The lost IRA money and guns Kathleen O’Connor and Santiago had amassed in the Americas over the years seemed as legendary an object of obsession as the seven lost cities of gold known as Cibola to the Conquistadors, unlike the post-modern Ted Binion stash.
“Santiago?” Matt asked. “Caught in the middle, maybe. Being the kind of arty showman he was, he was probably just investigating Temple’s client and his use of a genuine light-bending technique to make objects ‘invisible’. Figuring it out and using it would boost his reputation.”
Molina shook her head. “This is Las Vegas and, yes, this Cirque du Surveillance scenario you describe fits right in. There may be almost as many pretenders to the under-church vault contents as the thousands of remaining claimants to Howard Hughes’ land in Summerlin. What time is your real wedding?

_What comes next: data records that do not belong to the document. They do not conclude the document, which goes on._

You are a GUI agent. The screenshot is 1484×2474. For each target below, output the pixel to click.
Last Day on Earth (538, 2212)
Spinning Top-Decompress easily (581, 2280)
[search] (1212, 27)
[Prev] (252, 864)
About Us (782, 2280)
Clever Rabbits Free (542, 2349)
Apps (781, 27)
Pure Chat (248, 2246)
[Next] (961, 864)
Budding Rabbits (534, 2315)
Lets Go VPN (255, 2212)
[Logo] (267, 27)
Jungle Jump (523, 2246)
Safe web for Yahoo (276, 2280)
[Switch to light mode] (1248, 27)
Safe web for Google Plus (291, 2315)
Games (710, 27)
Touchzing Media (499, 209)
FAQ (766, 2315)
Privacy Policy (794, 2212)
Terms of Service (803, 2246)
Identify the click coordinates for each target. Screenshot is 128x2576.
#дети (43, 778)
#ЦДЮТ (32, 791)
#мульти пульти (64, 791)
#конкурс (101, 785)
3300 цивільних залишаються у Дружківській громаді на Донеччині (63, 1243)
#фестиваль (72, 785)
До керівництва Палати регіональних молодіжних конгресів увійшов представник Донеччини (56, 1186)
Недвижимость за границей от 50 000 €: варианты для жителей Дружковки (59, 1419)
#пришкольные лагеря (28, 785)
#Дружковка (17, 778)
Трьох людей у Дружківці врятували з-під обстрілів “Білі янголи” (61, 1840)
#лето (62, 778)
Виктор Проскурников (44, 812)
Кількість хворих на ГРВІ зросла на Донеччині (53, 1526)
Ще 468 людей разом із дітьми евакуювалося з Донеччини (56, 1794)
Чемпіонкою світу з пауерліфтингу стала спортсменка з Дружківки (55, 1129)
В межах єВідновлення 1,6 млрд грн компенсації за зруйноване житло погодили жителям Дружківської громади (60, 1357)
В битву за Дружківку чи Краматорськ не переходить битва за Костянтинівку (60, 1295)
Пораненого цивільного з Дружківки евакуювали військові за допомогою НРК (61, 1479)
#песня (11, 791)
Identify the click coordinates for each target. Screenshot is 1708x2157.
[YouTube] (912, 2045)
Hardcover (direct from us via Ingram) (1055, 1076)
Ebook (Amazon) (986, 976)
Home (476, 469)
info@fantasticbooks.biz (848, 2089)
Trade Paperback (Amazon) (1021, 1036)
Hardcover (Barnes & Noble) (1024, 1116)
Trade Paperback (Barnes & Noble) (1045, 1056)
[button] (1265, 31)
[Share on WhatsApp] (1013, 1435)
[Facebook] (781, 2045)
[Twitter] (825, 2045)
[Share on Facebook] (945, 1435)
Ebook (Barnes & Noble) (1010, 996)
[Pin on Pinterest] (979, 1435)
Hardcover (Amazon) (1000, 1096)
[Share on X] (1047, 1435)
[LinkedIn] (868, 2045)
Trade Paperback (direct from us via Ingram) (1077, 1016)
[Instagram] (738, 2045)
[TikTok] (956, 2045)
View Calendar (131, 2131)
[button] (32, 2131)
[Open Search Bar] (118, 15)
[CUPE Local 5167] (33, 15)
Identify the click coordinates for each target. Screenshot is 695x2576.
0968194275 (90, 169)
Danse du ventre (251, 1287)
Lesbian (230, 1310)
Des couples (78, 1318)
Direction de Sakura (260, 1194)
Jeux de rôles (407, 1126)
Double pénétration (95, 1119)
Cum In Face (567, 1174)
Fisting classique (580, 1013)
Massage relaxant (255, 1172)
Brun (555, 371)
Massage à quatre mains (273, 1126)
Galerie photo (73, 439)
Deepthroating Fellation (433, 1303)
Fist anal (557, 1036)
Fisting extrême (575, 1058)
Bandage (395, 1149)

I’ve already helped Mariah for her solo and need to coordinate our vocals with Danny Dove.”
Molina struck a palm to her forehead. “Lord, I never thought I’d live to say such a thing.”
“Cirque du Surveillance?” Temple asked, surprised.
“No, working with Danny Dove. You two are going to have the biggest, small church wedding in Las Vegas history, a good kickoff to your new media careers, God help us.”
Molina smiled. “I do hope my opening solo during the procession fetches a five-second clip on your new show.”
“You’re coming out as Carmen.” Matt was surprised.
“This is Vegas, baby. Gotta keep up with the budding teen sensation daughter. Mariah and I will do our first duet on the recessional.”
“But you’ll be armed, just in case?” Temple asked.
“This is Vegas, baby. No one is going to mess with your precious tablecloth train while I’m in that choir loft.”
“It seems Midnight Louie handled that choir loft ‘mews-icale’ direction job pretty well during the mock rehearsal,” Temple noted.
“And every darn note off-key.”
“That being the point of a distraction.”
Molina held firm. “No armed and aurally dangerous cats invited this time without wearing white tie.”